Date Sun, 19 Feb 2012 21:28:17 GMT
Oops. Forgot about your email... Apologies for the slow response. Hope
this helps...

On Tue, Feb 7, 2012 at 11:55 PM, maxj07 <maxj07@sei.pku.edu.cn> wrote:
> Hi,
>
>  I am a phd student of Peking University. My interest is to
> investigate hybrid projects (open source and backed by companies), e.g,
> how it affects volunteers compared to the beginning open and free world.
> I studied Geronimo through its log files in SVN, issue reports in Issue
> Tracker, emailing-lists and information all over Internet, found some
> interesting results, also have a couple of questions, hope any of you
> wouldn't mind reading and answering.
>
> Geronimo seems to go through two periods since is was born in 2003
> a)Period1: 2003.08-2005.04, open source period
> b)Period2: 2005.08-2010.08, hybrid with IBM's support, IBM provide Expert Technical Support
for Geronimo
> If I'm wrong, please correct me.

I would characterize both periods as 'open source' periods. At all
times, the Apache Geronimo PMC has been responsible for the management
of the Geronimo project. Not Gluecode, not IBM, nor any other company.

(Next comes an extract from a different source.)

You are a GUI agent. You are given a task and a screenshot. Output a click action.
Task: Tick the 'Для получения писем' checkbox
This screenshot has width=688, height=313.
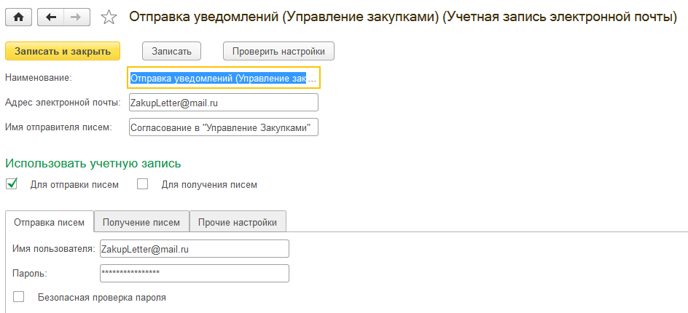[x=142, y=184]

Gluecode was a company providing support for Geronimo. In 2005, IBM
acquired Gluecode. In both periods there were commercial interests in
the Geronimo project. There are commercial interests in most open
source projects. Organizations like the Apache Software Foundation
take steps to insulate their projects from these commercial interests.

>
> 1) It seems that Geronimo gets less external developers after IBM's
> support -- I identified external developers through the committer list on Apache website
> (committers not from IBM are regarded as external developers. See
> http://people.apache.org/committers-by-project.html#geronimo).
> Is that because a new protocol requires a long process to get commit
> privilege?

There was no new protocol for obtaining commit privileges.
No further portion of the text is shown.